In each of the case study chapters, Mader asks the company he's interviewing to identify helpful and hindering wiki patterns that each encountered while working on their own wiki implementation. This is great to include in a case study, because it suggests things others should do or stay away from when they implement their own projects. However, without some basic understanding and definitions of what these patterns are, do, and mean to you then the book looses some meaning. In this case, you'd have to put the book down and go to the website to look up the names of each wikipattern. And hours later, you may or may not pick the book up because you've been lost once again to the internet. Mader just name-drops these terms, such as “WikiZenMaster” or “ThreadMode”, which left me feeling like it took away from the book's true purpose of being “a practical guide to improving productivity and collaboration in your organization.”
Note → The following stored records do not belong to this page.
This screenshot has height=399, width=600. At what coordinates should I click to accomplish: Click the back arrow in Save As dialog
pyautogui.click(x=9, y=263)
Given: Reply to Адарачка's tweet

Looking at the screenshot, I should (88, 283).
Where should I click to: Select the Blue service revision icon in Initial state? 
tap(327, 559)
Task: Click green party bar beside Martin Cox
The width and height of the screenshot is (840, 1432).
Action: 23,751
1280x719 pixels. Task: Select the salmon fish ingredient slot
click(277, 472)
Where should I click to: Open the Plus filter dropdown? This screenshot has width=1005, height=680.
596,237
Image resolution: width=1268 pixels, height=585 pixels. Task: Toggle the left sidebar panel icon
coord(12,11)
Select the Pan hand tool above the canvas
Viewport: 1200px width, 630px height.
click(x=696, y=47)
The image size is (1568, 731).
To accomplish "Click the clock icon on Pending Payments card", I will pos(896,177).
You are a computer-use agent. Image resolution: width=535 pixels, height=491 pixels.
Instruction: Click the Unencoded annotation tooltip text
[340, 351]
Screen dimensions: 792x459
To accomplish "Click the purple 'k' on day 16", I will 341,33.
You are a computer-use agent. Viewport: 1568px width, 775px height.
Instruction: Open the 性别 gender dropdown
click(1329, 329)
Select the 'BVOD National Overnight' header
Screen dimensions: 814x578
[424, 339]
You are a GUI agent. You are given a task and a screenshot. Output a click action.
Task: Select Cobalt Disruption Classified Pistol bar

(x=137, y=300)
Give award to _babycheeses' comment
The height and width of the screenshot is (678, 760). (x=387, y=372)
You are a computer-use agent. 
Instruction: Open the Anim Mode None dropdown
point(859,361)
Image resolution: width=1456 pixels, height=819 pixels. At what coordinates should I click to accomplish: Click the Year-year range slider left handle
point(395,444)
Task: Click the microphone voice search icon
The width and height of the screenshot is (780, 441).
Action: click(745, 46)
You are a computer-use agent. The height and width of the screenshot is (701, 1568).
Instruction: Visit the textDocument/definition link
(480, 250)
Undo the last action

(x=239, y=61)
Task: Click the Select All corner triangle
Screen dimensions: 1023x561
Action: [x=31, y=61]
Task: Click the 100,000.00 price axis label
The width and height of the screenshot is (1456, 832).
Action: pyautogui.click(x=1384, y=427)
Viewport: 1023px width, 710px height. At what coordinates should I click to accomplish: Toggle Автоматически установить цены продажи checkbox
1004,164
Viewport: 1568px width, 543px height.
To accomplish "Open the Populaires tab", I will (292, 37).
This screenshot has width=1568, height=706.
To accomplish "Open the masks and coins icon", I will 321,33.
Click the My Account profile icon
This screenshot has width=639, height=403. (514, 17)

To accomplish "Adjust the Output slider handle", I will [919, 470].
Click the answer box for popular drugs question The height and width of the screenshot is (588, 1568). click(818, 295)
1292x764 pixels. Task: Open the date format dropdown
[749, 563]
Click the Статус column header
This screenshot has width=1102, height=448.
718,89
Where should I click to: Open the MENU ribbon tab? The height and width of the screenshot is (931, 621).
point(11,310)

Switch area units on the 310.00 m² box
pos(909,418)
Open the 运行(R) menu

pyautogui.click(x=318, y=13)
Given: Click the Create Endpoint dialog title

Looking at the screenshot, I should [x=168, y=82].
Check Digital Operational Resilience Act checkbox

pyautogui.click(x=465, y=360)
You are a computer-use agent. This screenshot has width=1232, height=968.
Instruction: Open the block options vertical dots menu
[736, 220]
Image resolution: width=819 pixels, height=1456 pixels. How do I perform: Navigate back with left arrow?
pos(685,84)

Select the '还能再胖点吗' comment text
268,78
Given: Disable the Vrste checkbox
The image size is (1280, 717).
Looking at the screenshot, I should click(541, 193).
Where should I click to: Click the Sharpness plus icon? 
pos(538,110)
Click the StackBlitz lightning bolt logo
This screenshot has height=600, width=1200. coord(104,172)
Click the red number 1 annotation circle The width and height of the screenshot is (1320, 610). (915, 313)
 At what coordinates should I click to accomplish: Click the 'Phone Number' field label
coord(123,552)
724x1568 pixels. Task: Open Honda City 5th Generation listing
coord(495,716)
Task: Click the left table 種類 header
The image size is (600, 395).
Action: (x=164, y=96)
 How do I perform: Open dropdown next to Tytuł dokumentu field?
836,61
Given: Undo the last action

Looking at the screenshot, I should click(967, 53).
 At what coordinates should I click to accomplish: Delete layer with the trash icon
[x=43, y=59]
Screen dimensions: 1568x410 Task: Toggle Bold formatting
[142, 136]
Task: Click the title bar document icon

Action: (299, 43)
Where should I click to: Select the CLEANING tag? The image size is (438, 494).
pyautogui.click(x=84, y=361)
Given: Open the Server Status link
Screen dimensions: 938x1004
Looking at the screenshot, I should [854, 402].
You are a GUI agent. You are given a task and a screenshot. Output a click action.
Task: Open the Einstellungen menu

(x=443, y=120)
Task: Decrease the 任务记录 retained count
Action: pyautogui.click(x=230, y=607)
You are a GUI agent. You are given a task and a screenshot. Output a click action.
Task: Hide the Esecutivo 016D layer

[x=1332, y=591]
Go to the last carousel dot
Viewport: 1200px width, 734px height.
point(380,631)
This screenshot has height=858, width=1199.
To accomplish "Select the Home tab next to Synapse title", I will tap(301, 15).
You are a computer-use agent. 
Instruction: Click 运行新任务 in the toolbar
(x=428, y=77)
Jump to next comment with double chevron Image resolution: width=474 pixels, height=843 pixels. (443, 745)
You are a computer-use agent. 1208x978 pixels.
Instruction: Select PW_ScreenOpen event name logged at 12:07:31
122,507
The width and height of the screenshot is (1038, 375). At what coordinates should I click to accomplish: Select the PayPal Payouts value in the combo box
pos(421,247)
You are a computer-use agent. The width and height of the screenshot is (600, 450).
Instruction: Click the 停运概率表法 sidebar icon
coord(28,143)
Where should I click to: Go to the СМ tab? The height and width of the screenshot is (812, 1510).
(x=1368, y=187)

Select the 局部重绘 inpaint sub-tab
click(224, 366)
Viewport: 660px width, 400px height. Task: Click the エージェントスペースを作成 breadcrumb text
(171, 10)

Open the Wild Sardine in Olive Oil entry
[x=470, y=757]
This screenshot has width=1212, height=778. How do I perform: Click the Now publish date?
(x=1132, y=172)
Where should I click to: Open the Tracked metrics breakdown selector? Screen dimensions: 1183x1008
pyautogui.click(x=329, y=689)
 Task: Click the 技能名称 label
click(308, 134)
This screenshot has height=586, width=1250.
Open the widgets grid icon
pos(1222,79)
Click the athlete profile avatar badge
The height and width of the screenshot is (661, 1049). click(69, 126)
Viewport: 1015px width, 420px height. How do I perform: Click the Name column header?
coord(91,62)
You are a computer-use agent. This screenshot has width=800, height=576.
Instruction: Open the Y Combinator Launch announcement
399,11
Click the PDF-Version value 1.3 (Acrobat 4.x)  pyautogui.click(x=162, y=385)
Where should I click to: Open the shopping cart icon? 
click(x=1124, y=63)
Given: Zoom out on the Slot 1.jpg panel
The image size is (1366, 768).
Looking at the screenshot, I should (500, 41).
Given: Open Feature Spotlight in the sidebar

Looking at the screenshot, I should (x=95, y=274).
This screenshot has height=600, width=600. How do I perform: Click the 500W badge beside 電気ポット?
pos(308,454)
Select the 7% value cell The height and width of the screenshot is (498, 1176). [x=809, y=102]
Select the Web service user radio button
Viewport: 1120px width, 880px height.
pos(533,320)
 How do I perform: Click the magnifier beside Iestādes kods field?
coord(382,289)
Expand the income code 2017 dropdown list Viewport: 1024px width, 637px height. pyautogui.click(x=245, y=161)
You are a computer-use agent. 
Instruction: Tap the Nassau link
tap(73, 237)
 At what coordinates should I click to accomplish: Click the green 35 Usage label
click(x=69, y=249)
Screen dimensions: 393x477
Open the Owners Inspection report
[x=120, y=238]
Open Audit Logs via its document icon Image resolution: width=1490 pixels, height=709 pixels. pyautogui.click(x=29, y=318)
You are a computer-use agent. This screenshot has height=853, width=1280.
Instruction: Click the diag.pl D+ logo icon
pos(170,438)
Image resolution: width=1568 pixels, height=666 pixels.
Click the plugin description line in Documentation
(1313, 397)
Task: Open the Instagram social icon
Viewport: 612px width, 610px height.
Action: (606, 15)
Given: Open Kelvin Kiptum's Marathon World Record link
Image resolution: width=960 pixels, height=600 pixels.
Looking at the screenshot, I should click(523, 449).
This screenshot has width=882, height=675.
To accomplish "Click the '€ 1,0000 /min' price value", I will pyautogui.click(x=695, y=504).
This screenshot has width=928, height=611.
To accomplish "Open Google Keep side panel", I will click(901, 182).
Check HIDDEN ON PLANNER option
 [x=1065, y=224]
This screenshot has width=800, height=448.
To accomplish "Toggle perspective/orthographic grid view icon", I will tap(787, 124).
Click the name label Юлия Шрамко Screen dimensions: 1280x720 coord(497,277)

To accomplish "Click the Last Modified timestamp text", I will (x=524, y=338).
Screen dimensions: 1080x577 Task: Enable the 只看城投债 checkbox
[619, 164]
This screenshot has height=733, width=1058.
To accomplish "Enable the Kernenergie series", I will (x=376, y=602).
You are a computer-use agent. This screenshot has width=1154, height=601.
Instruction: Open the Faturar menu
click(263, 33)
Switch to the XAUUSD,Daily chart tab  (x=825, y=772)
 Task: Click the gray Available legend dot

The other downfall of this book is that it focuses a bit too much on the enterprise wiki software. More specifically Atlassian Software Systems, makers of the Confluence brand of wiki. Mader comes right out in the beginning of the book to state that he is Atlassian's Wiki Evangelist and that it's his job to spread the word of wiki far and wide. I don't mind that, I am glad he took the route to tell the audience that his work and personal life blend together. The problem I have with this is that many of the case studies state they used an “enterprise wiki” to get the job done, without stating what package they went with. Out of all the case studies in the book, only one specified they used a “free consumer-oriented hosted wiki service.” This left me thinking that all enterprises use Confluence (even if this is not the case). It would have been nice to see a comparison of what the open source/free wiki packages (such as Media Wiki or PBWiki) can offer a project and how they contrast to their enterprise package counterparts.
Bottom Line
This is a good book for beginners wanting more information on wikis. It guides you through what a wiki is to implementing one in any organization. I also like its solid guidelines on integrating wikis in any business organization. If you've been wanting to give wikis a shot and don't know how to begin or already know what a wiki is but cannot get your coworkers or your organization to buy in then this is the book for you. Wikipatterns costs $29.99 (a bit steep for a book that's only 153 pages, not including the index) and is published by Wiley.